ISSIZ ADA'MDAN SELAM / NİSAN MEKTUBU

Yaşamın en büyük hazlarından biri bana göre keşif yapmak. Henüz her şeyin keşfedilmediği kendi dünyanda kaşif olmak. Yeni melodiler, şiirler, kokular, hisler keşfetmek. Onları takip etmek, bulmak, bayraklar asmak ve topraklarına katmak.
Bu bloga başlama nedenim de buydu. Bir botanik kaşifinin* defterlerindeki notlar ve çizimler gibi; bulduklarımı çizmek (veya fotoğraflamak), isimler vermek ve anlatmak istiyordum.** Hiçbir zaman iyi bir yazı yazmak, iyi bir fotoğraf çekmek ya da iyi bir çizim yapmak gibi bir yola çıkışım ve tasam olmadı. Mimarlık okurken öğrendiğim bir şey vardı; önemli olanın düşünceni aktarmak olduğu. Bunun yolunun ise bir önemi yok. İmkanın ve yapabildiğin ne ise yolun o. Çizim olabilir, fotoğraf olabilir, ses olabilir, heykel olabilir, video olabilir ya da bir performans bile olabilir. Çıkan sonucun da bir önemi yok. Önemli olan içeriği ve iletkenliği.

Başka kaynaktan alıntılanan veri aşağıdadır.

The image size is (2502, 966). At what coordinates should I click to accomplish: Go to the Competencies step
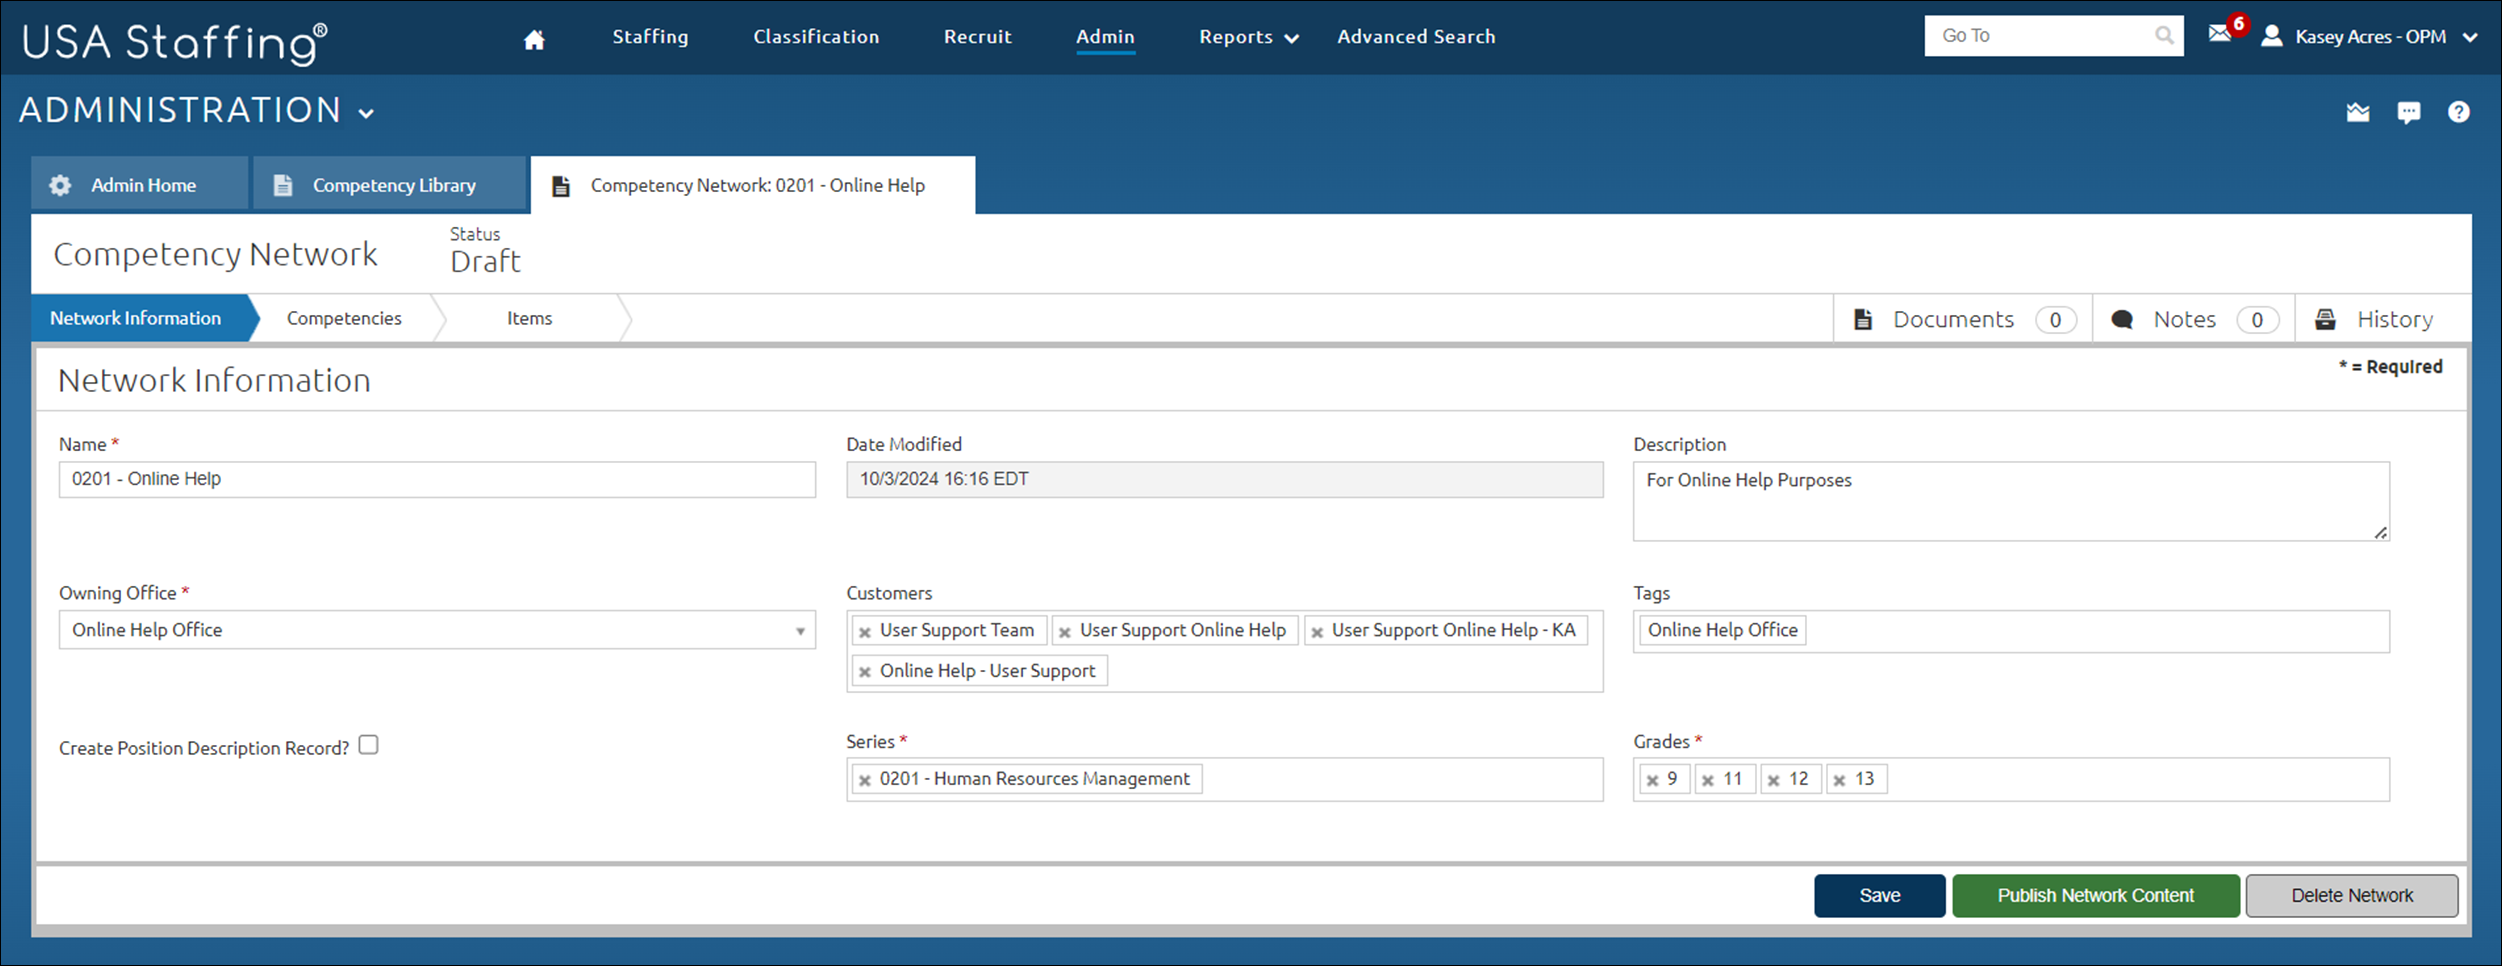tap(344, 318)
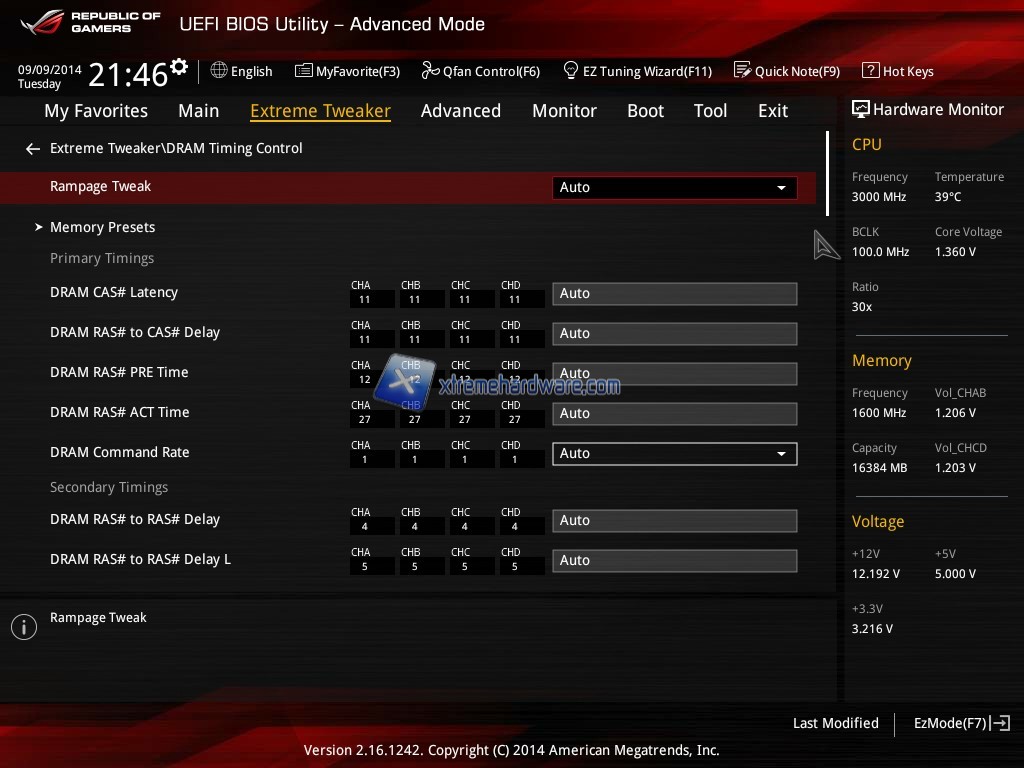The image size is (1024, 768).
Task: Click the info icon next to Rampage Tweak help
Action: click(x=24, y=627)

Bu özü kendime hatırlatmak için yazıyorum, uzun aralardan sonra buraya geri döndüğümde. Bir nevi başladığım yere geri döndüm. İlham toplamaya başladım. Bunları aktarmak için iki şeye ihtiyacım var; özünü hep hatırlayarak ilerlemek ve bir disiplinin içerisine girmek.

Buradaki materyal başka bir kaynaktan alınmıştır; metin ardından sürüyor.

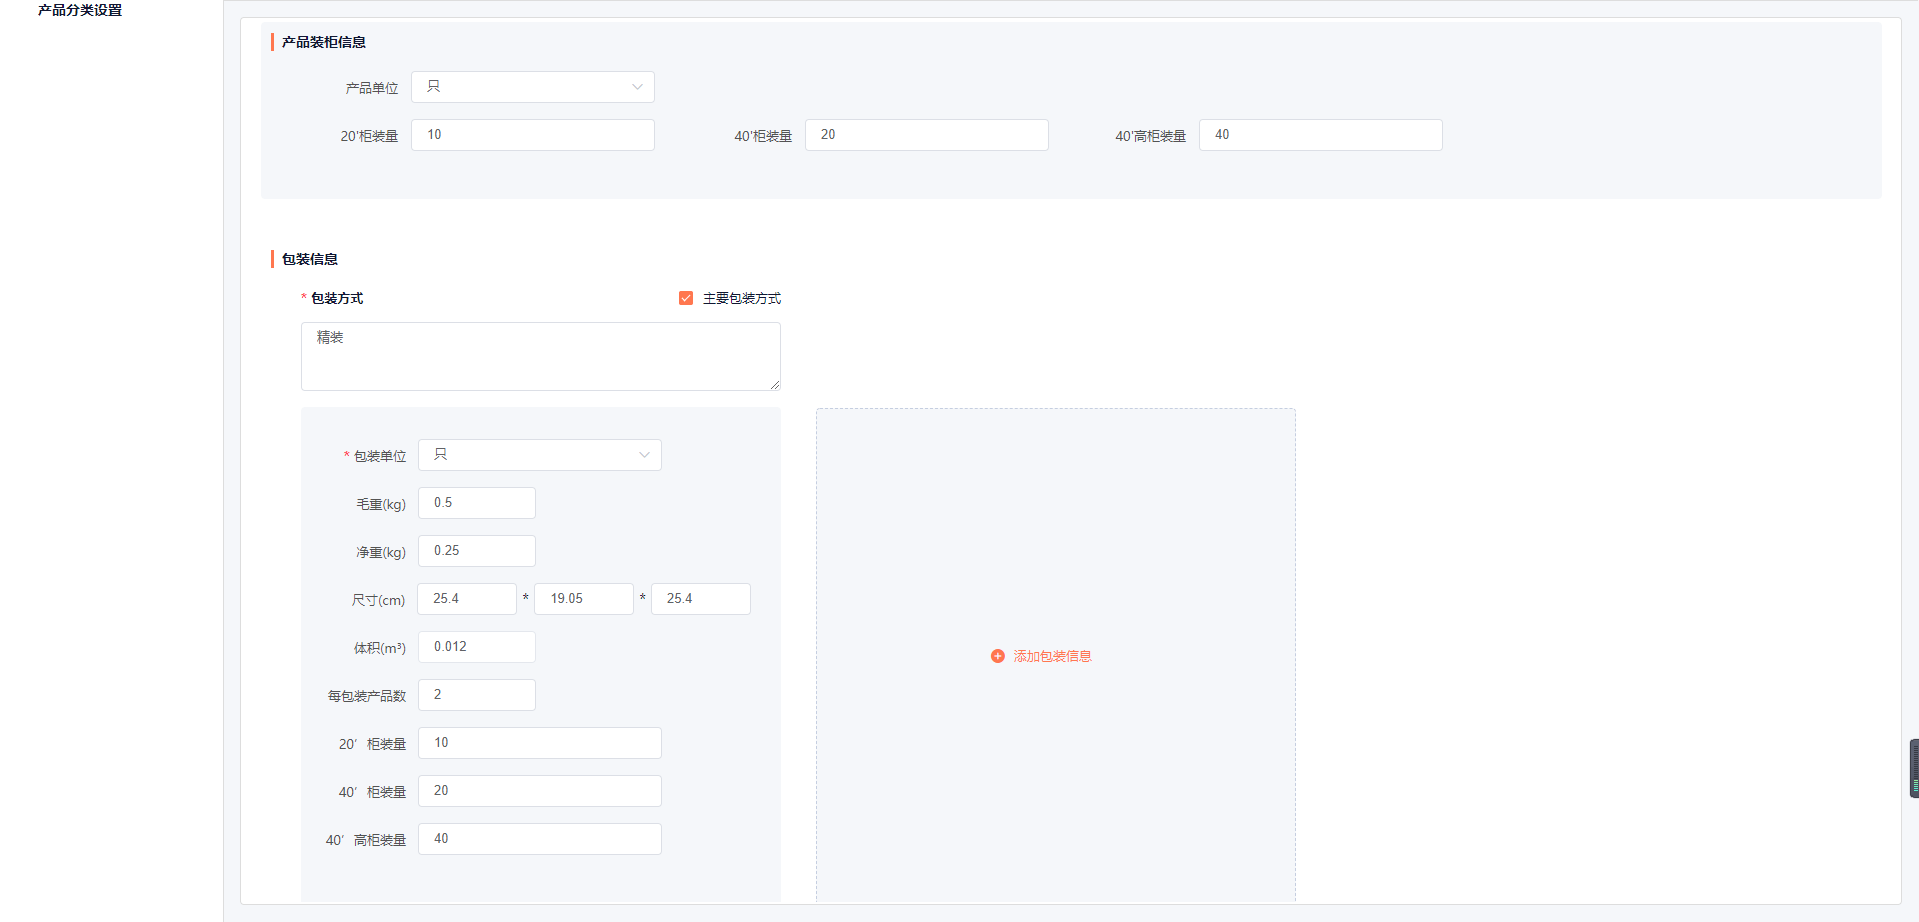Click the middle 尺寸 field showing 19.05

Hızlı tüketilen içeriklerin, saçma sapan videoların dünyasında burası ıssız bir ada gibi. Kendi içimize kapandığımız bu zamanda ben de ıssız ada'ma geri dönüyorum.
-Karantinada Son Durum-
Evde uzun saatlerimi geçirmek beni çocukluğuma götürüyor. Demek ki en son evin duvarlarına düşen gölgeleri takip ettiğim zamanlar o zamanlarmış. Ya da gün ışığının içerisinden geçen dumanının havaya yayıldığı çorbayı içmem. Mutfaktan gelen seslerin tanıdıklığı da yıllar öncesinden.
Görünmez detaylar var bir de. Bitkilerime su verirken parmak uçlarıma değen su ve toprak, yağmurlu bir havada dışarıyı izlerken burnuma değen camın soğukluğu. Ve sadece yarının ve yarından sonrasının olduğu bir çocukluk algısının zamansızlığı, plansızlığı ve uzayamayışı.
Anlam verdiğim şeyler anlamsızlaştı. Önem verdiklerim değersizleşti. Önemini unuttuğum şeyleri hatırlamadığım sürece anlamsızlaşma devam edecek. Bir yandan da hayatta yeni anlam ve önemler filizlenmeye başlıyor.
Acaba ne yapmalıyım, zamanımı nasıl değerlendirmeliyim, işim için ne yapmam gerekiyor gibi soruları bir kenara bırakıp önümde beliren bu boşluğa düşmeye karar verdim. Karar verdiğimi sanıyorum -oysa bir anda düştüm istemsizce-
Bu büyük boşluk, yaşamda çok sert hissediyor olduğumuz kopukluk ve akabinde gelecek olan değişim hepimizi hayatın farklı kesitlerinde yakaladı. Kimi hayatının çok başlarında, kimi sonlarında kimi de ortasında yakalandı, benim gibi. Dönüp dönüp geçmişe bakıyoruz. Geçmişi kısa olanlar şanslı. Geçmişi çok uzun olanlar da şanslı. Biz ise ortasında pişmanlık ile umut arasında bir yerde dengede durmaya çalışıyoruz. ***
Nisan mektubumu bir takım temennilerle bitirmek istiyorum. Her ay bir mektup yazmayı hedefliyorum. Okuduğum kitapları paylaşmayı hedefliyorum. Yukarıda kitap için yeni bir link açtım. Çektiğim fotoğrafları da düzenleyebilirsem yayınlayacağım mutlaka.
*Bu yazının keşifleri Alexander von Humboldt ve Marianne North olsun. Alexander von Humboldt bir doğabilimci ve kaşif. Doğadaki her şeyin birbirine bağlı olduğunu keşfeden insan. Marianne North ise bir bitki kaşifi ve botanik ressamı.
Görsel, Alexander Von Humboldt'un And dağlarının bitki örtüsü ve coğrafyasına dair çizimlerinden biri.
**Blogun adı da bu histen geliyor. Bir bilimci olma düşünden.
***Siz nasıl hissediyorsunuz bu büyük boşlukta?